(Collected data entries)

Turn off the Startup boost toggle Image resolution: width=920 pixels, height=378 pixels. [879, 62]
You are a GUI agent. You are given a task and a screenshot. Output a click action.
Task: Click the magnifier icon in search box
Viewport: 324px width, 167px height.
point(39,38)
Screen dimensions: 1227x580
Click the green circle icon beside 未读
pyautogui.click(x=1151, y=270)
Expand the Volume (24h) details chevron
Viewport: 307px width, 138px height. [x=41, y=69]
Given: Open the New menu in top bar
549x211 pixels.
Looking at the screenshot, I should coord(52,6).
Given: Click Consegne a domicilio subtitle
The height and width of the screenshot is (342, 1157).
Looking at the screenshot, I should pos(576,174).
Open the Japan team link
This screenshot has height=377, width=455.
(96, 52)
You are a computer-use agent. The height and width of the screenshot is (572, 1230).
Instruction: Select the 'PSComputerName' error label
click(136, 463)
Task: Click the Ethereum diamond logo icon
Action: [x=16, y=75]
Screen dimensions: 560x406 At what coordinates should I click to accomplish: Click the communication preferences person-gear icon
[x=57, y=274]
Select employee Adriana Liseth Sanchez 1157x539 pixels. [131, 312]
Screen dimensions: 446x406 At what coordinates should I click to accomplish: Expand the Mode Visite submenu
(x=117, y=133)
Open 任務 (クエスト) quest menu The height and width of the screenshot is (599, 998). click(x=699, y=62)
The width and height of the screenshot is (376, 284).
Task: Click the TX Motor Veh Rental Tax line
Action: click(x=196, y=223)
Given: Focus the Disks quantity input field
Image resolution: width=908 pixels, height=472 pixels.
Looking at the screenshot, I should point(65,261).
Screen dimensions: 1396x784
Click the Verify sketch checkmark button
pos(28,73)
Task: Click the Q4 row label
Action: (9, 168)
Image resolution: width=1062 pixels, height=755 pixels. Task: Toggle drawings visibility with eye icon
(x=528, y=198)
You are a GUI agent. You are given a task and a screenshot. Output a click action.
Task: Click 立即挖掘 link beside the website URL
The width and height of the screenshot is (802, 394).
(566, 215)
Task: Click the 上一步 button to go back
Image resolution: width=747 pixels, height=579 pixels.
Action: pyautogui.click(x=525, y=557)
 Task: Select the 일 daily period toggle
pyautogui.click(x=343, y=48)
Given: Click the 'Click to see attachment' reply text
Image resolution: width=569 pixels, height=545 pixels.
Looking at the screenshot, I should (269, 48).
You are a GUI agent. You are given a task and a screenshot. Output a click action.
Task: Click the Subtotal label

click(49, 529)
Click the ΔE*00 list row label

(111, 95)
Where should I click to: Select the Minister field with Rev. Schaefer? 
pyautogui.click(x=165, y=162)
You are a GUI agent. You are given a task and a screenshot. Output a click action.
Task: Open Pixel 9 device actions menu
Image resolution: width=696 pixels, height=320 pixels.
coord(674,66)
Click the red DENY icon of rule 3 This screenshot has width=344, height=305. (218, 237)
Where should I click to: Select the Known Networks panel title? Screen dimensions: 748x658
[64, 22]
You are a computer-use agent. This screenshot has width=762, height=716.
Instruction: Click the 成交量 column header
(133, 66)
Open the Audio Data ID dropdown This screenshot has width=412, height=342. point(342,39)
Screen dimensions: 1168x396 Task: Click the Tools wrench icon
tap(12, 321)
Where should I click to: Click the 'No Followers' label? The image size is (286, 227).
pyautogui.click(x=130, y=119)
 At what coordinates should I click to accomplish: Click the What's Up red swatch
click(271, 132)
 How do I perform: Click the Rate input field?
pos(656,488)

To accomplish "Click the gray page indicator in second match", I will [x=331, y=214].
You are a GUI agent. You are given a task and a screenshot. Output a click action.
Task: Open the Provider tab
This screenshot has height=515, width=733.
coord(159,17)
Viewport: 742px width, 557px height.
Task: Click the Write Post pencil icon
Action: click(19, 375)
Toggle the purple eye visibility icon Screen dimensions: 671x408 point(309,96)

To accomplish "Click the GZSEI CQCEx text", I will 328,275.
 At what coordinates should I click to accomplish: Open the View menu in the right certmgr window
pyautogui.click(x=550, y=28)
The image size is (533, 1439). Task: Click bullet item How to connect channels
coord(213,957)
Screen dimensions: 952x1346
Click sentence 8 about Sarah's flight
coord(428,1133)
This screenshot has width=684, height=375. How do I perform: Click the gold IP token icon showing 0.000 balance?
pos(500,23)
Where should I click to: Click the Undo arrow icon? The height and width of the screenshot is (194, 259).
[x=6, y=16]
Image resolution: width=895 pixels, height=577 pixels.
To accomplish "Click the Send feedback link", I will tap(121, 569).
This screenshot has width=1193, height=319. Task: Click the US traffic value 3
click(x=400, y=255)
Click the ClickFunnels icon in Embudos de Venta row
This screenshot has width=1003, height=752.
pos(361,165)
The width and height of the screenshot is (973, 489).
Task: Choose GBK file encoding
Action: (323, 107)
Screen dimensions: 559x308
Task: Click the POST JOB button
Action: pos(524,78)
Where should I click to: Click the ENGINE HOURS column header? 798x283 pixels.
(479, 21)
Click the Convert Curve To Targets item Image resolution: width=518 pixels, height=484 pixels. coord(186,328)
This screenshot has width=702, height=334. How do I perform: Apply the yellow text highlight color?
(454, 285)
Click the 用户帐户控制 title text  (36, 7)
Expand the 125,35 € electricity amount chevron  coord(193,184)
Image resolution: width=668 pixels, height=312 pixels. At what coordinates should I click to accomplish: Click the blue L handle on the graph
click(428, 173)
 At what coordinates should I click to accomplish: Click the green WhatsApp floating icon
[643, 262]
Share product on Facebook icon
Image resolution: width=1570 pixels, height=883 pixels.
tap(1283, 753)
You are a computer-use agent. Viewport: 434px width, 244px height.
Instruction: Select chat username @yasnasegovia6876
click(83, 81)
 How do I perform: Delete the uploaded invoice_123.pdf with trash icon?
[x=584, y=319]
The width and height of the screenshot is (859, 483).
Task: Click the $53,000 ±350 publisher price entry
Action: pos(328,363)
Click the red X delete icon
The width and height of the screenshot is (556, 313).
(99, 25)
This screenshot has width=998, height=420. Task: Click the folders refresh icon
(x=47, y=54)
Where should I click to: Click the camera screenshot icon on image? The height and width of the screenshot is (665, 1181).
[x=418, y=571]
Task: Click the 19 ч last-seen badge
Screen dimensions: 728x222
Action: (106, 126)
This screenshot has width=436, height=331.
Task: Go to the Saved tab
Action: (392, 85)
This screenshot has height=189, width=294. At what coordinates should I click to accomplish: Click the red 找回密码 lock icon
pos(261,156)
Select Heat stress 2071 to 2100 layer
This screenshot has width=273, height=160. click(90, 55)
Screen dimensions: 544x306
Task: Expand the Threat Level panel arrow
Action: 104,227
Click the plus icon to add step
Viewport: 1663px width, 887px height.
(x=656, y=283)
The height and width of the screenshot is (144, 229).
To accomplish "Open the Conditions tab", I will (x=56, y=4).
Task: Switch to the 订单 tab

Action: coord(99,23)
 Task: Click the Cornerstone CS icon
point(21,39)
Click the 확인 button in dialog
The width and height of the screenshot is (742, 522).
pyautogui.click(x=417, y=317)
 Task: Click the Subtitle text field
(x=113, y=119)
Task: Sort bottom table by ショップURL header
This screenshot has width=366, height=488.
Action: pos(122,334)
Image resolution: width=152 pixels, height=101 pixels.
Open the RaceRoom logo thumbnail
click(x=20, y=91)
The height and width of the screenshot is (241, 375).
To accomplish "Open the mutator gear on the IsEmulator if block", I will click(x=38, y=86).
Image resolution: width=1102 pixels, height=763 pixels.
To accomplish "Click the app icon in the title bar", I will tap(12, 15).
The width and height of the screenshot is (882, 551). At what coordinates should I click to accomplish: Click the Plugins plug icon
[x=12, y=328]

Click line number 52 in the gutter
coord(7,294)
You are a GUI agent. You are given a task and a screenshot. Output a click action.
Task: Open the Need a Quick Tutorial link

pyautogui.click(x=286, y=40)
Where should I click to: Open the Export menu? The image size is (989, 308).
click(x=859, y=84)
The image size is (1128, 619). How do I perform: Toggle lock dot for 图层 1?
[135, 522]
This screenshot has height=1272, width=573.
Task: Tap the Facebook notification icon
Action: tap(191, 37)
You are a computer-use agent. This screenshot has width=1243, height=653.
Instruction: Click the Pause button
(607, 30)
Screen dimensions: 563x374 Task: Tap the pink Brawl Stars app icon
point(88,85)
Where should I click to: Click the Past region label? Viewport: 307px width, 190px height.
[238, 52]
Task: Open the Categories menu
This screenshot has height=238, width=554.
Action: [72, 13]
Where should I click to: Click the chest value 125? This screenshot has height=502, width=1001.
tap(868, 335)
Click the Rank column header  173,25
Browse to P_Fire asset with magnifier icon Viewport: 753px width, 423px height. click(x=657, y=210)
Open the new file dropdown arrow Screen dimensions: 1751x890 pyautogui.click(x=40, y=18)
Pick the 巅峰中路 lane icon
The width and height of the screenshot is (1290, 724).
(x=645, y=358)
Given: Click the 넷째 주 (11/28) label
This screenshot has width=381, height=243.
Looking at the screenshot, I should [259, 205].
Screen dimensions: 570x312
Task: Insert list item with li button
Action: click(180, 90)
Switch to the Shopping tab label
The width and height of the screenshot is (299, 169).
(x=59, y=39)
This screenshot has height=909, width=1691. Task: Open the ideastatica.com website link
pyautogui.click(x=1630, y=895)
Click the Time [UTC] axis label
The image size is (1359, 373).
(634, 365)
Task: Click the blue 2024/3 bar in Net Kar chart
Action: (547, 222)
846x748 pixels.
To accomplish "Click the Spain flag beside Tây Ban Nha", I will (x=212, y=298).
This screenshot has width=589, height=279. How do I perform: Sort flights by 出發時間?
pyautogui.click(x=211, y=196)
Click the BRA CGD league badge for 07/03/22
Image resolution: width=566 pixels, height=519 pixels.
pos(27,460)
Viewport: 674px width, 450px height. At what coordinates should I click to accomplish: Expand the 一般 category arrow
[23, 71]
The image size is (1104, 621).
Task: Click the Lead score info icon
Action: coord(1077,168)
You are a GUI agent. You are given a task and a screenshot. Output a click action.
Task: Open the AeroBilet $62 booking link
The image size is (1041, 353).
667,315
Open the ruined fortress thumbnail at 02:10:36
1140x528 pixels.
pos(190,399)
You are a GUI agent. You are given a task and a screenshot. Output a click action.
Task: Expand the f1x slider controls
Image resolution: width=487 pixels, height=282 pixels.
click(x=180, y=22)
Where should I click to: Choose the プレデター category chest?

● Work instruction:
All lines above from the one holding "At what coordinates should I click to accomplish: Open" to the one holding "Screen dimensions: 952x1346", inclusive, are to be copied exactly; no other line is wanted.

● Exercise result:
 At what coordinates should I click to accomplish: Open the View menu in the right certmgr window
pyautogui.click(x=550, y=28)
The image size is (533, 1439). Task: Click bullet item How to connect channels
coord(213,957)
Screen dimensions: 952x1346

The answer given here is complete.